What Patey’s getting at is a platform of sorts where the apps people know, love and use every day become more immersive, more engaging or even simply just more fun. Get this right and Apple could spark a platform shift. And that could have major implications for how people think about and use the concept of the metaverse as a whole. 

“The metaverse has struggled to reach mainstream adoption, largely due to the clunky user experience,” said Gökçe Güven, CEO of Web3 brand loyalty and engagement provider Kalder. “Early adopters were put off by the friction, which slowed down growth and limited the visibility of the strides metaverse developers have made to improve user experience.”

Apple’s vision will play out over years, of course. And yet the months leading up to the release of the Vision Pro will be telling. This will be the time that developers use to build their own apps for the headset, and it will be those creations that play a big part in demonstrating the intrinsic value of it. 

“The good news for Apple is that developers are very enthusiastic about building for the platform, even though they don’t know anything about it,” said Dominik Angerer, CEO of CMS provider Storyblok. “The level of support from developers will ultimately make or break the product. If they build experiences that draw people in and keep them coming back, marketers will naturally follow their lead with the same level of enthusiasm.”

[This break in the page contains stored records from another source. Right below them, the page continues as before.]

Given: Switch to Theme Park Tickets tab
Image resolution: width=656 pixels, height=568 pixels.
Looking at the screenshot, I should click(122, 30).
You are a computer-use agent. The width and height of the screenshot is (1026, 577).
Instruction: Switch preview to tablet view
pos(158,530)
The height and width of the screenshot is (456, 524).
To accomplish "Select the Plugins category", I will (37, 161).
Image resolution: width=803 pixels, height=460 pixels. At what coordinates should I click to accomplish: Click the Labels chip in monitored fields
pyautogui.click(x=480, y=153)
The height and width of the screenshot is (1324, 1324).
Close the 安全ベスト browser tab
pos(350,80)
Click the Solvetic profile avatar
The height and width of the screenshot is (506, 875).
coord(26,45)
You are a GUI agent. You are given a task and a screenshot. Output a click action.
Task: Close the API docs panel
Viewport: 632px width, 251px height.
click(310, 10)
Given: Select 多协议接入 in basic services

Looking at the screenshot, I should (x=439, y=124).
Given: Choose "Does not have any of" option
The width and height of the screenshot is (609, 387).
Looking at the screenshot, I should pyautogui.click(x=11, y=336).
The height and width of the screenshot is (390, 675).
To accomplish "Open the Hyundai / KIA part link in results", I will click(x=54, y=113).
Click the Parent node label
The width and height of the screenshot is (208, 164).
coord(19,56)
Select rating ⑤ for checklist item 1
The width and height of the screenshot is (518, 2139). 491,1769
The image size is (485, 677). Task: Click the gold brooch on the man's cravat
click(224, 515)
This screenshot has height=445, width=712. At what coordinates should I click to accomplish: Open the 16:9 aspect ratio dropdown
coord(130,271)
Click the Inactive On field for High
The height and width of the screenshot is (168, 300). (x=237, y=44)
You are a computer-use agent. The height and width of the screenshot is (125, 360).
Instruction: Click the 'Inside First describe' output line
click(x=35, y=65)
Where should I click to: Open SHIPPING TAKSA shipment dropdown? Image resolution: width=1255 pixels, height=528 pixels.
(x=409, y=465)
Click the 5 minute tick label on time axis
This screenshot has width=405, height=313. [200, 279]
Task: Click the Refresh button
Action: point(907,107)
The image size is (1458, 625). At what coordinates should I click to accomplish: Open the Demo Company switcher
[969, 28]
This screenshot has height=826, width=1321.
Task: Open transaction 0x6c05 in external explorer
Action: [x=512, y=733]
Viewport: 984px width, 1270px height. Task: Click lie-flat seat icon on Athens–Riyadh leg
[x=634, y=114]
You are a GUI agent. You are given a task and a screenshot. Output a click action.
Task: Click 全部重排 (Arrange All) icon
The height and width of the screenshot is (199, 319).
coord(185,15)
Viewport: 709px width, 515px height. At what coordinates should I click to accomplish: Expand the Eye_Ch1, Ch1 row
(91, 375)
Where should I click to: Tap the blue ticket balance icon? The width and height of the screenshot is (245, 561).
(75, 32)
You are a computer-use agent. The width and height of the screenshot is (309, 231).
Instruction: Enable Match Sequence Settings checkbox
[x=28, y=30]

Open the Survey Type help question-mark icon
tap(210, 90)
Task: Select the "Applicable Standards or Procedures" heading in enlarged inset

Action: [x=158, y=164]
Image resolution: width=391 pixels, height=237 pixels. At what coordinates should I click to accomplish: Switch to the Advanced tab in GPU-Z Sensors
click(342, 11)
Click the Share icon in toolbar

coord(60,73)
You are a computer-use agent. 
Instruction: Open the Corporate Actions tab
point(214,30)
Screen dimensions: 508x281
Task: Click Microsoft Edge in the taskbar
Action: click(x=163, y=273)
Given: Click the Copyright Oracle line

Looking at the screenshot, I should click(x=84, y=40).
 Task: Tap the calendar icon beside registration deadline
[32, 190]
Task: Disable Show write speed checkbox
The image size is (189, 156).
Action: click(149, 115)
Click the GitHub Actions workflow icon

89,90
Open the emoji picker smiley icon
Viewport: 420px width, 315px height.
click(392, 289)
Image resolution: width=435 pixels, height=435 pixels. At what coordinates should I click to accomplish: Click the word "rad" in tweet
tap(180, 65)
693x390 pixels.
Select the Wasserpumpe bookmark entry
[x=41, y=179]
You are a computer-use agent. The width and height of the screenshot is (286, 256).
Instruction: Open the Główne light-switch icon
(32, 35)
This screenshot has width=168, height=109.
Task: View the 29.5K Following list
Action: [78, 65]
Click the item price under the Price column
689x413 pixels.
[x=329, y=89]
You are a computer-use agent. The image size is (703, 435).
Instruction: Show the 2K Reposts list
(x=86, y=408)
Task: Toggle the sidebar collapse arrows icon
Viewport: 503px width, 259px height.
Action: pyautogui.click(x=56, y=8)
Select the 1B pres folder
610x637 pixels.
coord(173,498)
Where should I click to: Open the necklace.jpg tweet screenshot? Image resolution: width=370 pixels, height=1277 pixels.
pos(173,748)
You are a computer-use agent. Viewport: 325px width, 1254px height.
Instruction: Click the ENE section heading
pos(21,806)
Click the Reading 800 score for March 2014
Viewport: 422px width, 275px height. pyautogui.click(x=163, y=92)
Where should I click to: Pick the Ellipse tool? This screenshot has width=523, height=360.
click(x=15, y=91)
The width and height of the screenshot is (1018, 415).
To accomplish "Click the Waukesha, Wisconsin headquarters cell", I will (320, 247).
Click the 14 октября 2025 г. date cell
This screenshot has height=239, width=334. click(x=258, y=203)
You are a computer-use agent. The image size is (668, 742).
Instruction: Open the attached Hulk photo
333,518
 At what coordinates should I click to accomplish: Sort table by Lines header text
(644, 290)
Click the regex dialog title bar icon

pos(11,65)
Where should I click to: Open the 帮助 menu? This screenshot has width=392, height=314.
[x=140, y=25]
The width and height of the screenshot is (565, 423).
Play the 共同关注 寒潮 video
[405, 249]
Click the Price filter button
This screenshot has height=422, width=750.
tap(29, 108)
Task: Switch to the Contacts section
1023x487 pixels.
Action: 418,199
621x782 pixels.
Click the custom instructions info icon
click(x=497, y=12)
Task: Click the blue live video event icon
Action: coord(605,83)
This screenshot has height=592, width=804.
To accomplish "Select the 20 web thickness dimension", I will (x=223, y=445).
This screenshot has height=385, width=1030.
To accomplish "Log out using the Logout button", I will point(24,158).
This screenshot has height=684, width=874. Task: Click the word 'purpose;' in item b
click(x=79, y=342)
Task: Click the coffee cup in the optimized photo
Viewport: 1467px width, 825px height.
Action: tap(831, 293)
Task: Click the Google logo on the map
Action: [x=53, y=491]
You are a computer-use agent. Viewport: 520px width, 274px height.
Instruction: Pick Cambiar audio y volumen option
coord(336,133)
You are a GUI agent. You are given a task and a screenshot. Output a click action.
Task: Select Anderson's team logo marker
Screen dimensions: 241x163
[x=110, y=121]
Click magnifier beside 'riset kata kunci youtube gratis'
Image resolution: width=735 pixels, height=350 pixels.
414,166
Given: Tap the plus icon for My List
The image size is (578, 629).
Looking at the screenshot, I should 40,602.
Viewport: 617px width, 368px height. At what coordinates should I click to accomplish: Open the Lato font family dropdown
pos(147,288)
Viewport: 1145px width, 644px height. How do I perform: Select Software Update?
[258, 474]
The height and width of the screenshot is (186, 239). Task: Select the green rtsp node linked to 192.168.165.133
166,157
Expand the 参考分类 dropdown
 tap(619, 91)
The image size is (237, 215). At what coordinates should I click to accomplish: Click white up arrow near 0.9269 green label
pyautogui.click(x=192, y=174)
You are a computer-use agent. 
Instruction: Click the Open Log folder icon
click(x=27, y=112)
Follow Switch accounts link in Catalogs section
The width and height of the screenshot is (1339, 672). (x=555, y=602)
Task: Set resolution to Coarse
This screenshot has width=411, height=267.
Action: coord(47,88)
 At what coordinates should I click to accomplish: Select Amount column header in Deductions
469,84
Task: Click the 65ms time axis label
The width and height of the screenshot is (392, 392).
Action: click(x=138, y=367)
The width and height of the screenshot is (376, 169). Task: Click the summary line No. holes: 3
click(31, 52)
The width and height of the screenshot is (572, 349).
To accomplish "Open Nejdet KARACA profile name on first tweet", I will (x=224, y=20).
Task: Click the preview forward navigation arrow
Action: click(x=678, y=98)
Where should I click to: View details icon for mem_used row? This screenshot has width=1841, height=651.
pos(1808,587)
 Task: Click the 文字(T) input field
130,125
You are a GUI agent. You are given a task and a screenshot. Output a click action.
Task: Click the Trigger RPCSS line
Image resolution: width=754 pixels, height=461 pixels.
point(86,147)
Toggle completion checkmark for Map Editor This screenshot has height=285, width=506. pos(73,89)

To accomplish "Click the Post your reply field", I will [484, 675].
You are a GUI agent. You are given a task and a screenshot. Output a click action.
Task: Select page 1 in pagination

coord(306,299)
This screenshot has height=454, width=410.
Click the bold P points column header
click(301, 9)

None of this is to say marketers are oblivious to the more nuanced issues relating to tech like this. Take privacy, for example. Marketers are necessarily renowned for being privacy hawks but they do know people deeply care about it. And while Apple’s on-brand promise not to track someone’s eyes may have been a relief to many of those marketers, there’s so much they’re not able to fully comprehend yet given the ad experience on it is nonexistent. Time will tell whether that will change. 

Krystina Monllos contributed to the reporting of this article.